Using GIS libraries on Puhti
=============================

In Puhti supercomputer there is an already installed environment for geospatial analysis called **Geoconda**.
Geoconda is a customized Python environment for geospatial analysis. 
It contains a wide variety of packages for geospatial data processing, analysis, and visualization. The most common ones 
that will be used in the next tutorials are: geopandas, dask-geopandas, osmnx, datashader, and matplotlib.

This environment must be set up during the Jupyter session. The following steps will guide you through the 
process of loading the Geoconda environment in CSC's Puhti supercomputer.

Geoconda was developed by CSC-IT Center for Science and Geoportti. You can find more information 
in the `Geoconda documentation <https://docs.csc.fi/apps/geoconda/>`_.

Follow the next steps in order to load Geoconda for the next tutorials.

Log in to Puhti
------------------

The first step to start with **High Performance Computing (HPC)** 
is to log in in the **CSC Puhti supercomputer**.

.. admonition:: CSC Puhti!

    To log in to the web interface of Puhti supercomputer you need a *CSC account* or *HAKA* credentials. Be sure 
    that you have been granted resources as explained in the previous section.

    .. button-link:: https://www.puhti.csc.fi/public/
            :color: primary
            :shadow:
            :align: center

            👉 Log in to Puhti


Set up a Jupyter Session
-----------------------------

.. .. note::

..    The following assumes that you have access to CSC Finland's computing resources. In case you do not have access to CSC's resources,
..    you can still install JupyterLab and all the required Python libraries used in the lessons by installing the `environment.yml <https://github.com/AaltoGIS/GeoHPC/blob/master/env/environment.yml>`__
..    using mamba/micromamba/miniconda package managers. Learn more about `installing packages from here <https://pythongis.org/part1/chapter-01/nb/06-installation.html>`__
..    and `running a JupyterLab <https://pythongis.org/part1/chapter-01/nb/06-installation.html#running-jupyterlab>`__ on your own computer.

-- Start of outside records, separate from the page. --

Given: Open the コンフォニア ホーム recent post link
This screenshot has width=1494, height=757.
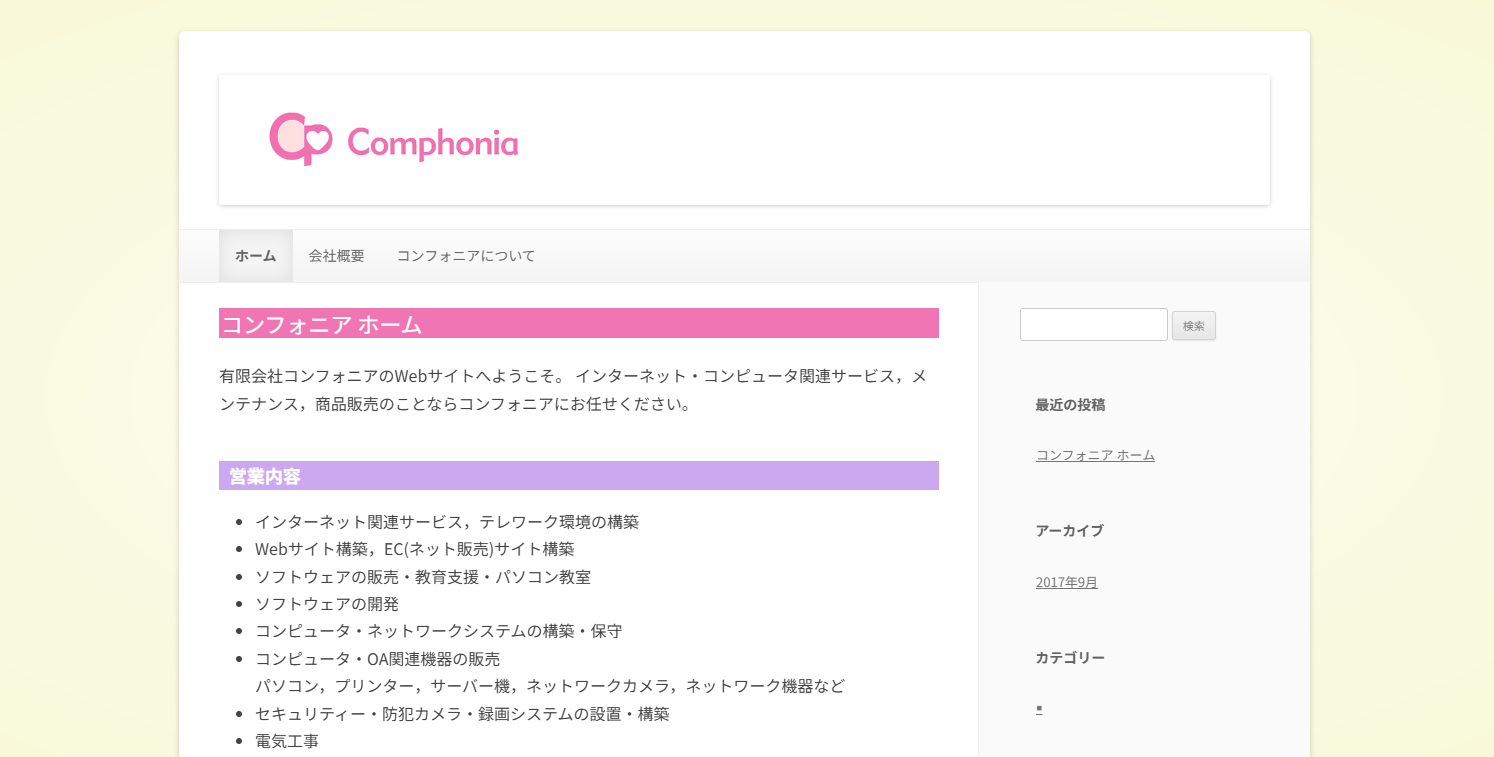Looking at the screenshot, I should [x=1095, y=455].
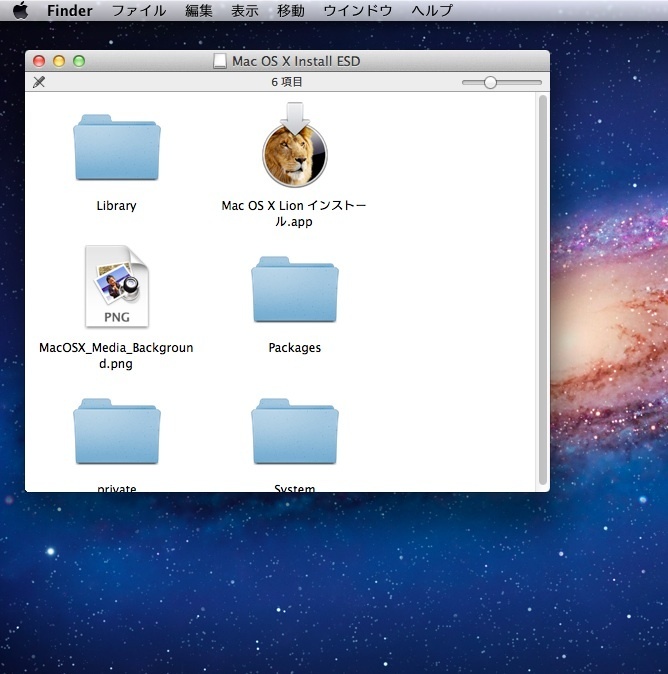Open the 移動 menu
Viewport: 668px width, 674px height.
(291, 11)
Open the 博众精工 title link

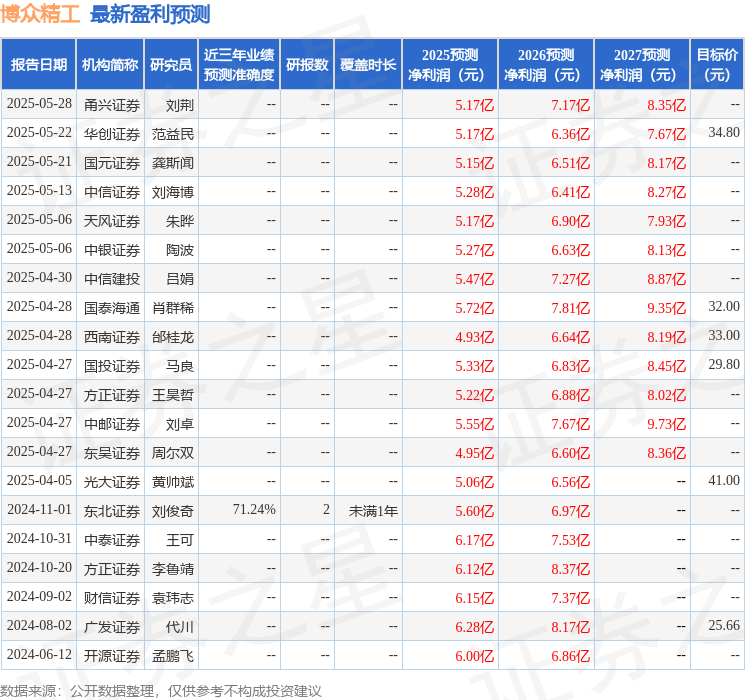click(40, 14)
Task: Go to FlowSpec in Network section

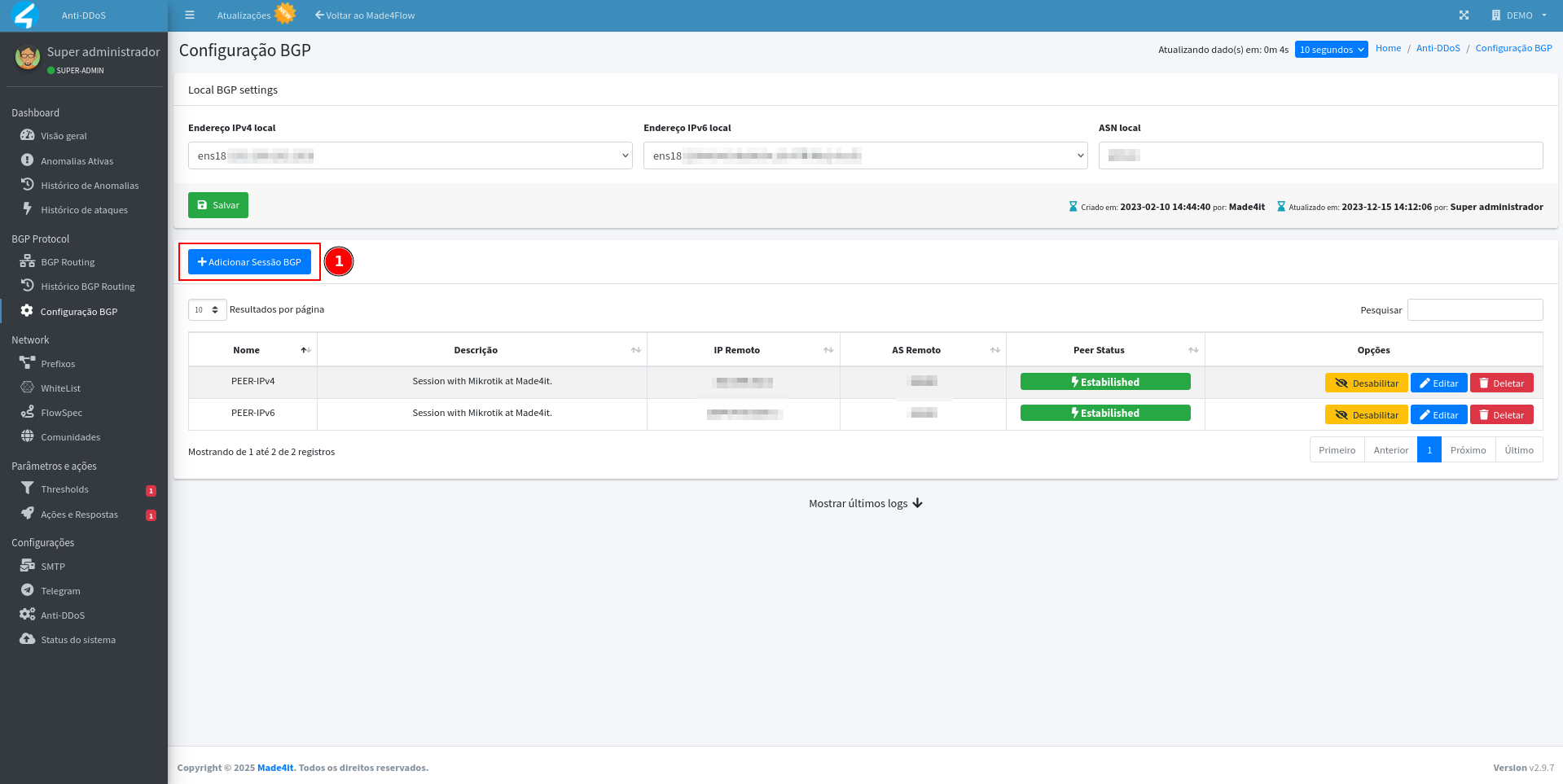Action: tap(61, 413)
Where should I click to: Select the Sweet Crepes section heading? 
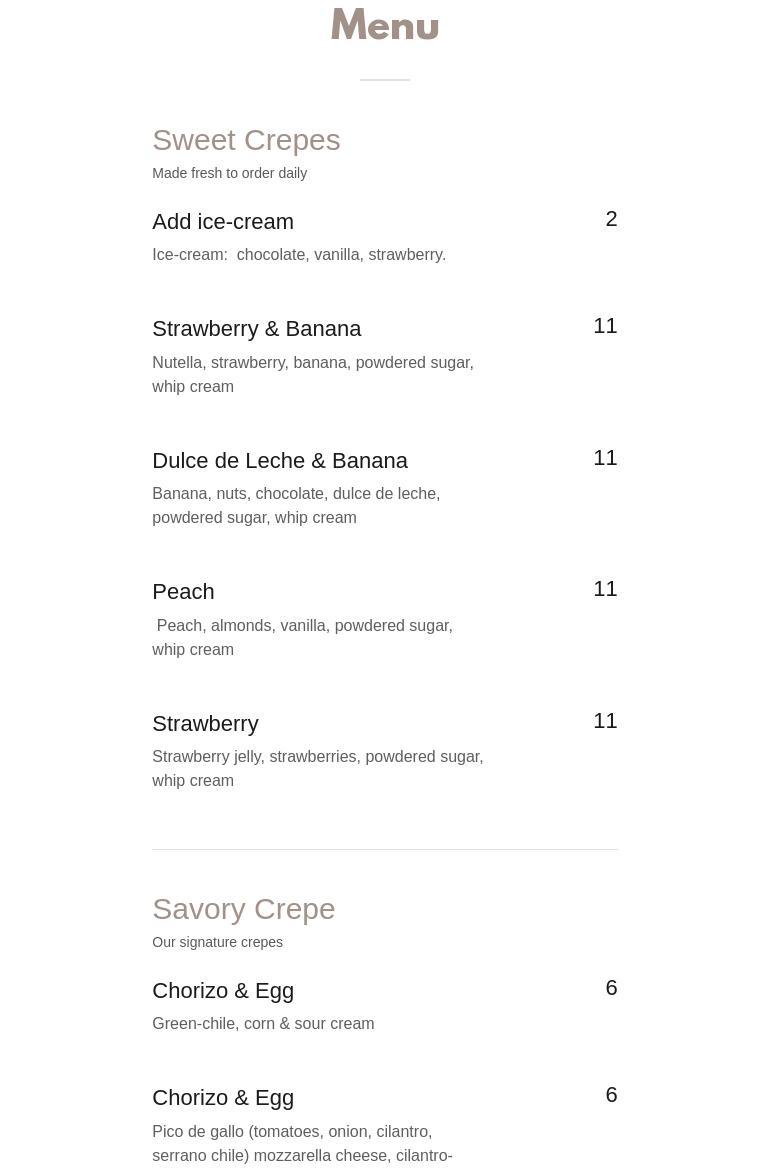pos(246,140)
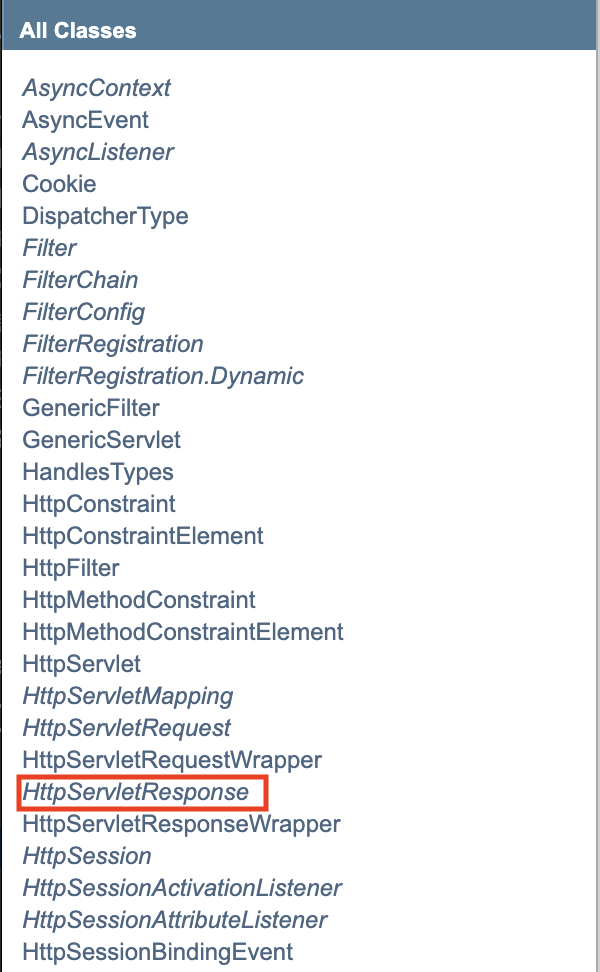The height and width of the screenshot is (972, 600).
Task: Select the HttpFilter link
Action: pyautogui.click(x=70, y=568)
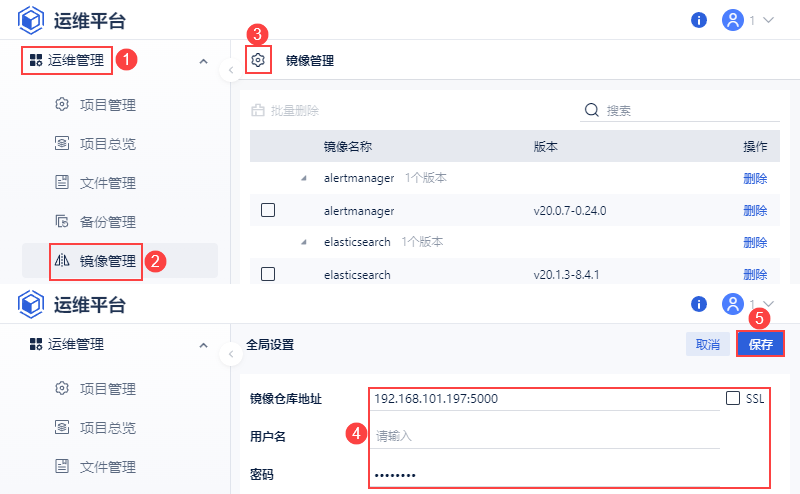This screenshot has width=800, height=494.
Task: Click the 用户名 input field
Action: coord(545,436)
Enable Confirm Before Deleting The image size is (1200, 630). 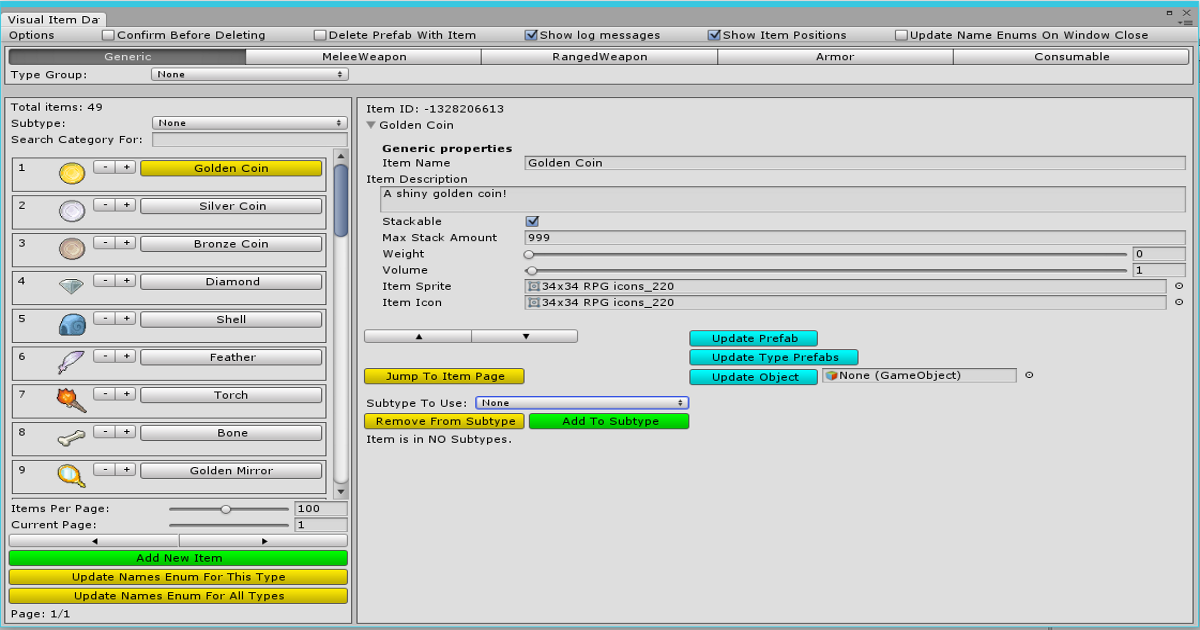click(x=106, y=34)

The Puhti supercomputer has a user interface that allows you to access different applications like *Visual Studio Code*, 
*Julia*, *MATLAB*, *MLflow*, *RStudio*, *TensorBoard*, and the one we will use *Jupyter*. 

To access the **Jupyter Lab** application you navigate to the User Interface menu in the Puhti dashboard or
opening the **Apps** menu in the upper menu. If are logged in you can access to the dashboard using this link: 

.. admonition:: CSC Puhti dashboard!

    To access Puhti dashboard you need to log in with a *CSC account* or *HAKA* credentials.

    .. button-link:: https://www.puhti.csc.fi/pun/sys/dashboard
            :color: primary
            :shadow:
            :align: center

            👉 Puhti dashboard!

Simply, to start the **JupyterLab** click on the **Jupyter** button, like in Figure 1.

.. figure:: img/img10.png
    
    *Figure 1. Puhti - Dashboard and Jupyter*

Then, you need to configure the needed resources for your *Jupyter session*.
Be sure you have selected your own **project** like *project_200xxxx*. In this case, we are using **partition** interactive which has maximum 8 cores 
which is enough for our need. If you are willing to know more about the partitions find it in the 
`Puhti Partitions Documentation <https://docs.csc.fi/computing/running/batch-job-partitions/>`_.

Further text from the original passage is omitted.